This inventor holds 1 USPTO granted patent and 2 published patent applications. Top assignees: Beijing E-Hualu Info Technology Co., Ltd., Hefei University of Technology, Tongji University. Active years: 2021.
Company Filing History:
Years Active: 2021
Title: Yongjun Lin: Innovator in Person Re-Identification Technology
Introduction
Yongjun Lin is a prominent inventor based in Beijing, China. He has made significant contributions to the field of deep learning, particularly in the area of person re-identification. His innovative approach combines advanced techniques to enhance the accuracy and efficiency of identifying individuals across various scenarios.
Latest Patents
Yongjun Lin holds a patent for a method titled "Method for person re-identification based on deep model with multi-loss fusion training strategy." This invention utilizes deep learning technology to perform preprocessing operations such as flipping, clipping, random erasing, and style transfer. Feature extraction is conducted through a backbone network model, and joint training of the network is achieved by fusing multiple loss functions.
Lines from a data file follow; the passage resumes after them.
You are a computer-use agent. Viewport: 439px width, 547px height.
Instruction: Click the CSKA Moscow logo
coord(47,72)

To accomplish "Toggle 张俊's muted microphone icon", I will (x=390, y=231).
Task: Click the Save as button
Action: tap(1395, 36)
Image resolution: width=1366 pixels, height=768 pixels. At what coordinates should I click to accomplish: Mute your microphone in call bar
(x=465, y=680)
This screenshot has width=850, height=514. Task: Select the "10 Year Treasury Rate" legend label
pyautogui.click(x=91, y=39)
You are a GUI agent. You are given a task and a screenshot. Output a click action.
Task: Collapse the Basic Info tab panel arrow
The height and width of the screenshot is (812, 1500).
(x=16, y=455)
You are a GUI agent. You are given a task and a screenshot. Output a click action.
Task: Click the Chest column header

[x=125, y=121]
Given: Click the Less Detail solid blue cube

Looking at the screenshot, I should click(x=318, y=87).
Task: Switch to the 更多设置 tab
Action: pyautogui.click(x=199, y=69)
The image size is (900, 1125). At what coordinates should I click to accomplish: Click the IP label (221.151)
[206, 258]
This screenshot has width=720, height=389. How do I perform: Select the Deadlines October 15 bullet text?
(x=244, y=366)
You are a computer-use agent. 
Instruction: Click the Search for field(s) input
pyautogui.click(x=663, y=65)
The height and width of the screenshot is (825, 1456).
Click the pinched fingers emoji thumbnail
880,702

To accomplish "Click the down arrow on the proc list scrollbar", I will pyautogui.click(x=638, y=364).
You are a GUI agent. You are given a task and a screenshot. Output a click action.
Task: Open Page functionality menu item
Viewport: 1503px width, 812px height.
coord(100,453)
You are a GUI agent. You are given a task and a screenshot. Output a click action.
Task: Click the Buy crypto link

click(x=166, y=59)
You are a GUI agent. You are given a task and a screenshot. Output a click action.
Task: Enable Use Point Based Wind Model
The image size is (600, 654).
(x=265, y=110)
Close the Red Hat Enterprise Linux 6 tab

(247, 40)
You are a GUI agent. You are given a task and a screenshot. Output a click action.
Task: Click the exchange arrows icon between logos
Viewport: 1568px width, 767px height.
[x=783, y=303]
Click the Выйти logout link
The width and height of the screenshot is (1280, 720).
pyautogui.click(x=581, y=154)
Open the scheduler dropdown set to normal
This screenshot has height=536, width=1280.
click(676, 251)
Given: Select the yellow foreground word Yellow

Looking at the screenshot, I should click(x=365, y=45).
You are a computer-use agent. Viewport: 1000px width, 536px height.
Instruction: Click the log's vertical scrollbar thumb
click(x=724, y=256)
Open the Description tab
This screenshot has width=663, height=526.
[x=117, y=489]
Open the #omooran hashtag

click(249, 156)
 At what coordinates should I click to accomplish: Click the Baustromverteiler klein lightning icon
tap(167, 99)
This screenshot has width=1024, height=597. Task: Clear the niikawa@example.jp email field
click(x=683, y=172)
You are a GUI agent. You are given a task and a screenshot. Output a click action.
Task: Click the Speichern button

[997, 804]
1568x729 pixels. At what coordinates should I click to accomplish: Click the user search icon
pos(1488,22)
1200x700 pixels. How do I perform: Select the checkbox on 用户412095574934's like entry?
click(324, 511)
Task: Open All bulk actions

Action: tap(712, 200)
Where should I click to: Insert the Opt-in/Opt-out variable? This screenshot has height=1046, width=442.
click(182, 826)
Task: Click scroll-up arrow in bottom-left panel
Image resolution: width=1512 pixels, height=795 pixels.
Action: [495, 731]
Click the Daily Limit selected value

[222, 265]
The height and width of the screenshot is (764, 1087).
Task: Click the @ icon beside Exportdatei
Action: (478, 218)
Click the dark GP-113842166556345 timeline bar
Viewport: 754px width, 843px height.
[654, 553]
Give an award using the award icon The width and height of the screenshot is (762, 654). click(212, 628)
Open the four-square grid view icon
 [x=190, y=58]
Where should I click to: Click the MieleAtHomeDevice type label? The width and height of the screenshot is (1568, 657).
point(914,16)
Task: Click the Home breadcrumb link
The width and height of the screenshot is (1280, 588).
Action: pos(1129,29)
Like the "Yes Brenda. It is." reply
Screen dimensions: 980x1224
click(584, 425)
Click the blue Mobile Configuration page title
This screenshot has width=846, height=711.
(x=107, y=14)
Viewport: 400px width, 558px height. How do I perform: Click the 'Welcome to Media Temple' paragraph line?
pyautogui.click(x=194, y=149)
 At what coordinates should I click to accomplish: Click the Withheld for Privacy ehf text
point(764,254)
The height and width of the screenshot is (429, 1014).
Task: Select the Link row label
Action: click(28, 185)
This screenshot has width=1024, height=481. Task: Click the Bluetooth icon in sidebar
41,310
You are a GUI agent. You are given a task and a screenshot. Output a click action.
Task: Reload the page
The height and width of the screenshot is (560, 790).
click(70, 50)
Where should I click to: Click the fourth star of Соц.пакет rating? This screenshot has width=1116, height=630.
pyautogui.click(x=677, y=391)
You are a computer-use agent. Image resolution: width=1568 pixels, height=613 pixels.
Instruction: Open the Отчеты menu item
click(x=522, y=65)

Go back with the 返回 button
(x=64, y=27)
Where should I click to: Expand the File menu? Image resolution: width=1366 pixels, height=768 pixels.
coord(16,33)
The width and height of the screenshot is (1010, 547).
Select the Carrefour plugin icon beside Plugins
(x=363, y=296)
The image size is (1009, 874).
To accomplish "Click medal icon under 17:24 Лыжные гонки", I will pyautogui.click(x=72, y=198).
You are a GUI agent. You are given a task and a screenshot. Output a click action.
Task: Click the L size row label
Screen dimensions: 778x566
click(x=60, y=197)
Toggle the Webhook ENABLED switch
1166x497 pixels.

Compared to other algorithms, this method significantly improves the performance of person re-identification by employing various preprocessing modes and an effective training strategy.
Career Highlights
Throughout his career, Yongjun Lin has worked with notable organizations, including Beijing E-Hualu Info Technology Co., Ltd. and Tongji University. His experience in these institutions has allowed him to collaborate with other experts in the field and further develop his innovative ideas.
Collaborations
Some of his notable coworkers include Xinyong Zhao and Yang Zhao. Their collaboration has contributed to the advancement of research and development in the area of person re-identification.
Conclusion
Yongjun Lin's contributions to deep learning and person re-identification technology highlight his role as an influential inventor. His innovative methods and collaborative efforts continue to shape the future of this field.